ここで、前記IVは、例えば、ウベローデ型粘度計により測定することができる。
【0050】
前記結晶性ポリマーの融点(Tm)としては、特に制限はなく、目的に応じて適宜選択することができるが、40℃〜350℃が好ましく、100℃〜300℃がより好ましく、100℃〜260℃が更に好ましい。前記融点が、前記好ましい範囲であると、通常の使用で予想される温度範囲で径を保ちやすくなる点、また、高温での加工に必要とされる特殊な技術を特に用いなくても、均一な紡糸ができる点で有利であり、前記特に好ましい範囲であると、前記効果が顕著となる点で有利である。
ここで、前記融点は、例えば、示差熱分析装置(DSC)により測定することができる。
【0051】
−−ポリエステル樹脂−−
前記ポリエステル樹脂は、エステル結合を主鎖の主要な結合鎖とするポリマーの総称を意味する。したがって、前記結晶性ポリマーとして好適な前記ポリエステル樹脂としては、前記例示したPET(ポリエチレンテレフタレート)、PEN(ポリエチレンナフタレート)、PTT(ポリトリメチレンテレフタレート)、PBT(ポリブチレンテレフタレート)、PPT(ポリペンタメチレンテレフタレート)、PHT(ポリヘキサメチレンテレフタレート)、PBN(ポリブチレンナフタレート)、PES(ポリエチレンサクシネート)、PBS(ポリブチレンサクシネート)だけでなく、ジカルボン酸成分とジオール成分との重縮合反応によって得られるポリマーが全て含まれる。
【0052】
前記ジカルボン酸成分としては、特に制限はなく、目的に応じて適宜選択することができ、例えば、芳香族ジカルボン酸、脂肪族ジカルボン酸、脂環族ジカルボン酸、オキシカルボン酸、多官能酸などが挙げられる。
【0053】
前記芳香族ジカルボン酸としては、例えば、テレフタル酸、イソフタル酸、ジフェニルジカルボン酸、ジフェニルスルホンジカルボン酸、ナフタレンジカルボン酸、ジフェノキシエタンジカルボン酸、5−ナトリウムスルホイソフタル酸などが挙げられる。これらの中でも、テレフタル酸、イソフタル酸、ジフェニルジカルボン酸、ナフタレンジカルボン酸が好ましく、テレフタル酸、ジフェニルジカルボン酸、ナフタレンジカルボン酸がより好ましい。

-=-=-=-=-

§ **実行するタスク**:
1: レコードのうち、「Where should I click to: Pick」を含む行から始まり、レコードの最後で終わる部分を、一字一句変えずに書き写すこと。
2: ポリエステル樹脂についての文章を、最後の文の後から書き継ぐこと。

-=-=-=-=-

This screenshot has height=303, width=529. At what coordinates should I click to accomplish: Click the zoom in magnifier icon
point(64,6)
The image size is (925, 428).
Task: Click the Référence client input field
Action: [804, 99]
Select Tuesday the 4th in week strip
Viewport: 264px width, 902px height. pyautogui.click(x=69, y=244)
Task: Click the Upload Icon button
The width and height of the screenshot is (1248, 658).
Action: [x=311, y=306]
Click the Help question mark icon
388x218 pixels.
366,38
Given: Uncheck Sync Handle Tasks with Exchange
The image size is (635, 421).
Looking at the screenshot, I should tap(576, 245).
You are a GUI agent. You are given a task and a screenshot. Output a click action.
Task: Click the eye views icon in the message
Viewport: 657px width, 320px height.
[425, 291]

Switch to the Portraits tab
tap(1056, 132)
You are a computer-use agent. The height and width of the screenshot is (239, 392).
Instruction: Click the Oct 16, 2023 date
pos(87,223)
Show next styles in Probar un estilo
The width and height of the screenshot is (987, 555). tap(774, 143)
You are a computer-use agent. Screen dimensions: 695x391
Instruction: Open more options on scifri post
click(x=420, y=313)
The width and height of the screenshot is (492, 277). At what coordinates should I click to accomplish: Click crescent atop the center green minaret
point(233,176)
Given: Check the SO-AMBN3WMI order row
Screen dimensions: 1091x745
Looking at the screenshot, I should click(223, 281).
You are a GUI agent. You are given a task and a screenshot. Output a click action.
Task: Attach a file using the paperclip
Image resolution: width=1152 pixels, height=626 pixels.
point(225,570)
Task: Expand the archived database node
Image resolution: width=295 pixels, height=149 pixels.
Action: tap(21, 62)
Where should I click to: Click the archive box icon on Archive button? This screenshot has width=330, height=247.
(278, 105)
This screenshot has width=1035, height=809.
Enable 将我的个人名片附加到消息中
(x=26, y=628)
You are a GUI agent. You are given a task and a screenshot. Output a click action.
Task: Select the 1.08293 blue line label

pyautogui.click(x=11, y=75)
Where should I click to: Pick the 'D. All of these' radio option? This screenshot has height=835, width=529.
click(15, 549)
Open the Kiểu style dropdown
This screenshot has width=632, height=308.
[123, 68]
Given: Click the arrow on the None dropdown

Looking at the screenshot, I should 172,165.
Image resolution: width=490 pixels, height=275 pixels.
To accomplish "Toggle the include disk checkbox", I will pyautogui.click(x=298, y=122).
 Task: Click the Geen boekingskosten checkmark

-=-=-=-=-

§ **各タスクの解答**:
1:
Where should I click to: Pick the 'D. All of these' radio option? This screenshot has height=835, width=529.
click(15, 549)
Open the Kiểu style dropdown
This screenshot has width=632, height=308.
[123, 68]
Given: Click the arrow on the None dropdown

Looking at the screenshot, I should 172,165.
Image resolution: width=490 pixels, height=275 pixels.
To accomplish "Toggle the include disk checkbox", I will pyautogui.click(x=298, y=122).
 Task: Click the Geen boekingskosten checkmark

2:
【0054】
前記脂肪族ジカルボン酸としては、例えば、シュウ酸、コハク酸、エイコ酸、アジピン酸、セバシン酸、ダイマー酸、ドデカンジオン酸、マレイン酸、フマル酸などが挙げられる。前記脂環族ジカルボン酸としては、例えば、シクロヘキサンジカルボン酸などが挙げられる。前記オキシカルボン酸としては、例えば、p−オキシ安息香酸などが挙げられる。前記多官能酸としては、例えば、トリメリット酸、ピロメリット酸などが挙げられる。前記脂肪族ジカルボン酸及び脂環族ジカルボン酸の中では、コハク酸、アジピン酸、シクロヘキサンジカルボン酸が好ましく、コハク酸、アジピン酸がより好ましい。
【0055】
前記ジオール成分としては、特に制限はなく、目的に応じて適宜選択することができ、例えば、脂肪族ジオール、脂環族ジオール、芳香族ジオール、ジエチレングリコール、ポリアルキレングリコールなどが挙げられる。これらの中でも、脂肪族ジオールが好ましい。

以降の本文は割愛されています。